[DATA TO EXAMINE Boundary: Start]

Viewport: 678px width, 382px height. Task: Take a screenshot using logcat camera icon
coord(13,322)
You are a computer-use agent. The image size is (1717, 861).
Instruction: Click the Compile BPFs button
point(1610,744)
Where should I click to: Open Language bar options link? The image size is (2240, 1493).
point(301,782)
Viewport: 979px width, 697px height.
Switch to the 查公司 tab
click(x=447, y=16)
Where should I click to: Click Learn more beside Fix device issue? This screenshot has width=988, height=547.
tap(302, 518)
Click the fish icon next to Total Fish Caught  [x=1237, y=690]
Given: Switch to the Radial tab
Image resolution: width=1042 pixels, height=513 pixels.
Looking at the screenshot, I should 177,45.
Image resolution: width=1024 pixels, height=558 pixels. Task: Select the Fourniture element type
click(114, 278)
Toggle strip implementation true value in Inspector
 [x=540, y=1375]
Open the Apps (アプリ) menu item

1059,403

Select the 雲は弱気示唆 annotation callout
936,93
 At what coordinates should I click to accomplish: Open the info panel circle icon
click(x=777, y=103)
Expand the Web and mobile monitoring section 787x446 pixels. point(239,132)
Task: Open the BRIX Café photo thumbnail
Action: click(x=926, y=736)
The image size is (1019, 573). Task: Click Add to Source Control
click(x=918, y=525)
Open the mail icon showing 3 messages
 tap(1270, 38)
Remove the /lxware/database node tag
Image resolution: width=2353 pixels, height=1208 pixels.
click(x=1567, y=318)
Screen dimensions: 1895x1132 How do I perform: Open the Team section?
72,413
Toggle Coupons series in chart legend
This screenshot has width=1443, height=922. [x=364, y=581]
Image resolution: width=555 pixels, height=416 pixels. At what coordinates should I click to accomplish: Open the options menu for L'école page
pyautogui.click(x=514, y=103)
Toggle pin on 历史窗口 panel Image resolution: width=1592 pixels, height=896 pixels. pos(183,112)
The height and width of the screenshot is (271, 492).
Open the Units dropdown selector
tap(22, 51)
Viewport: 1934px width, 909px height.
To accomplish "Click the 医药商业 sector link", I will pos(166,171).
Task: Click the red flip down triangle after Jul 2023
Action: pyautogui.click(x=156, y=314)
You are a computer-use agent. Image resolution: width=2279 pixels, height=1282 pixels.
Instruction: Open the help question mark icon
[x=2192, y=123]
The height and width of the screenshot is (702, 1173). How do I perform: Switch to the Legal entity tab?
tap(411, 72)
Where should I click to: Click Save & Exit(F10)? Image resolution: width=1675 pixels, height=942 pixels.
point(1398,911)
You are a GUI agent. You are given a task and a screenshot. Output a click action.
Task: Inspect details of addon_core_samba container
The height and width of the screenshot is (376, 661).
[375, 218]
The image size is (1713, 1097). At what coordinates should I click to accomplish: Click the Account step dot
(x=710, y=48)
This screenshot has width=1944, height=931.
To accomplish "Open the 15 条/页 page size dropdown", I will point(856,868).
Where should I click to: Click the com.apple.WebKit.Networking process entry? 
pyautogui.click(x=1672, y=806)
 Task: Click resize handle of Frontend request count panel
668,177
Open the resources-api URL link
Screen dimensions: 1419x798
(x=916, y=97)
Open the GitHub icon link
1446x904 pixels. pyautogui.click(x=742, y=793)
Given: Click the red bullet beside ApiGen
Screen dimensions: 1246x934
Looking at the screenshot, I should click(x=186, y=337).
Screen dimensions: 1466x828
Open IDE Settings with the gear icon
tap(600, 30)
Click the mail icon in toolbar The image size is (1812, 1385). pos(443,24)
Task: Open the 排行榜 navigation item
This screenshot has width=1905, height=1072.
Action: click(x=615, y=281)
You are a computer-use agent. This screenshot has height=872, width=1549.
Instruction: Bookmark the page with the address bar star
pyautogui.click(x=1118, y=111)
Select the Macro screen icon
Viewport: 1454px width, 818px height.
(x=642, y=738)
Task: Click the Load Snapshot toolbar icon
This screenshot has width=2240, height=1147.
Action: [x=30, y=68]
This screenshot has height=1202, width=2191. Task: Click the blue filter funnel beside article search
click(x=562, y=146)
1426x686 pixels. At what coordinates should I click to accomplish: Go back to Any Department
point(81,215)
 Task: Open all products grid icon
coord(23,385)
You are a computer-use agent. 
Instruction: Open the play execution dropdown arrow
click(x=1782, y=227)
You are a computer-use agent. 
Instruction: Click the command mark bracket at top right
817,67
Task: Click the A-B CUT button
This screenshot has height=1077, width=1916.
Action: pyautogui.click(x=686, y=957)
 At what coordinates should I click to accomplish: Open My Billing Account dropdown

[DATA TO EXAMINE Boundary: End]

→ TASK OBJECTIVE: List the lines of the material in which the word "computer" occurs.

→ RESPONSE FOR THIS EXERCISE:
You are a computer-use agent. The image size is (1717, 861).
You are a computer-use agent. Image resolution: width=2279 pixels, height=1282 pixels.
You are a computer-use agent. This screenshot has height=872, width=1549.
You are a computer-use agent. 
You are a computer-use agent. 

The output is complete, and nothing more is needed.